What this task involves —
Copy each line below that contains "resolution".

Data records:
+--
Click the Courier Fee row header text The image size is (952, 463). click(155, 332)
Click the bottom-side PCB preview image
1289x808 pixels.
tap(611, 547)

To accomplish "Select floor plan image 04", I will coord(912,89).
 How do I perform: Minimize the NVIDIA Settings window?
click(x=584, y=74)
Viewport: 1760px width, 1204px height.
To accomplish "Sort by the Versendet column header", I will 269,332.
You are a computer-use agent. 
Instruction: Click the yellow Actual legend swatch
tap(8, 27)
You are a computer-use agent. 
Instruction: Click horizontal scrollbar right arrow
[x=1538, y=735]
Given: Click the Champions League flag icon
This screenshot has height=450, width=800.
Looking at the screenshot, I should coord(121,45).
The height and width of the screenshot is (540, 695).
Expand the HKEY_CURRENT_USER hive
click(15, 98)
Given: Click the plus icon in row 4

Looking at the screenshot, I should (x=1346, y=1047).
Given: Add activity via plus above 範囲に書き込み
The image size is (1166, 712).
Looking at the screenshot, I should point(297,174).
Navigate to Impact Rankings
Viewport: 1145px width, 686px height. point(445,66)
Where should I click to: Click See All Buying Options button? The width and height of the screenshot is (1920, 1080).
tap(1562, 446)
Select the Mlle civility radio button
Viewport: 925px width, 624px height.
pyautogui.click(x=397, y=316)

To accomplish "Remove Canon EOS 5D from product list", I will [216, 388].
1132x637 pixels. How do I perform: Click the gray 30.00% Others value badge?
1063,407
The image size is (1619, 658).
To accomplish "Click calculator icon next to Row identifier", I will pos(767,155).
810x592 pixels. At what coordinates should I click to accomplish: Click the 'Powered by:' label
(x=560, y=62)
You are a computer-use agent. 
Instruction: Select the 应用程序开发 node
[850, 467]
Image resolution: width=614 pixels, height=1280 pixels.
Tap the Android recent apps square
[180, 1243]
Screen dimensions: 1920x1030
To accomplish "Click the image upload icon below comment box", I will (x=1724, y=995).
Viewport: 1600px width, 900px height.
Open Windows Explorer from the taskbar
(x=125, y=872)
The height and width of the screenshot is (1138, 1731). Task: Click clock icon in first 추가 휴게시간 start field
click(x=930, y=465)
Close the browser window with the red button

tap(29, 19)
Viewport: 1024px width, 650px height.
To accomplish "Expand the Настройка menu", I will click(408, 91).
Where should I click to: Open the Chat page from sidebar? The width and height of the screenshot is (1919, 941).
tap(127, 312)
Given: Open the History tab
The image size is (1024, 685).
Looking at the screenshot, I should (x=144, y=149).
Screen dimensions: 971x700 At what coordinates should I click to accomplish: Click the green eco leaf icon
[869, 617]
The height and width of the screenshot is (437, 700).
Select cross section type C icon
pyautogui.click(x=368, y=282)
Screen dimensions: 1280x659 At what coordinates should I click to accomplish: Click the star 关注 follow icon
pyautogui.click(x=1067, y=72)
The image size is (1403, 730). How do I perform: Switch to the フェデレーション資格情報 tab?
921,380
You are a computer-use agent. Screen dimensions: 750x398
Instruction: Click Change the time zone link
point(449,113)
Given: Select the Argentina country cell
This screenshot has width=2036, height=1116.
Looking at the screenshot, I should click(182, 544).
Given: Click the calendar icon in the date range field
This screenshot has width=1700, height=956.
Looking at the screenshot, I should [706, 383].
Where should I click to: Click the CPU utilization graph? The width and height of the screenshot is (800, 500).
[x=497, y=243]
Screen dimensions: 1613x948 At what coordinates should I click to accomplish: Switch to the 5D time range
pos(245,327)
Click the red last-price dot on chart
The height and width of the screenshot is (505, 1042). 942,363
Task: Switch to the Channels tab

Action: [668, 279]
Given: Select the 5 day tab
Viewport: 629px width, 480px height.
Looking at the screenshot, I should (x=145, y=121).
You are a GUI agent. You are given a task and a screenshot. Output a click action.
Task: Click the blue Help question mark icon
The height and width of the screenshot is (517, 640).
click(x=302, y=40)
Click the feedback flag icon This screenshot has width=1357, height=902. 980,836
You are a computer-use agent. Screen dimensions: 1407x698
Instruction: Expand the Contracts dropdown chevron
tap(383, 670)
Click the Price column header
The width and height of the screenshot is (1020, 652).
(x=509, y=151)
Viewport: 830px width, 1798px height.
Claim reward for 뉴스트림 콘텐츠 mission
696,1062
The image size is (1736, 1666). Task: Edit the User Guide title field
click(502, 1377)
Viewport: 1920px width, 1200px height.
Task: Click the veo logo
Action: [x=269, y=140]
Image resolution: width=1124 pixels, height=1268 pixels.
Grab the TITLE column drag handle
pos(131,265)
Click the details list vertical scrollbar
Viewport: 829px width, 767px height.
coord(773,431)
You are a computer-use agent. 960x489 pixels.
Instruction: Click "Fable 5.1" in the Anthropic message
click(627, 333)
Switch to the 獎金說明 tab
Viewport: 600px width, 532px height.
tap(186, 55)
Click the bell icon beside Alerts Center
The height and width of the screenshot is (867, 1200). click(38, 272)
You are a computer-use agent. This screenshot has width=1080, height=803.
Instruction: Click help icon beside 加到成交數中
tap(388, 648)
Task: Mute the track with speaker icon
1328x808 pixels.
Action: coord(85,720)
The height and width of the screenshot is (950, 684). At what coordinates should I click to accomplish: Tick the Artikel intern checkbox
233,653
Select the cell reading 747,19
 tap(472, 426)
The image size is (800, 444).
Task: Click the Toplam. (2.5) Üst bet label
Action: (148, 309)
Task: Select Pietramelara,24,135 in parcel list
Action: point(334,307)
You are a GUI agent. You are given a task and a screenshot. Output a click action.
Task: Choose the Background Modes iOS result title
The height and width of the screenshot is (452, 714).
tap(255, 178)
+--
Task result —
Image resolution: width=614 pixels, height=1280 pixels.
Image resolution: width=1124 pixels, height=1268 pixels.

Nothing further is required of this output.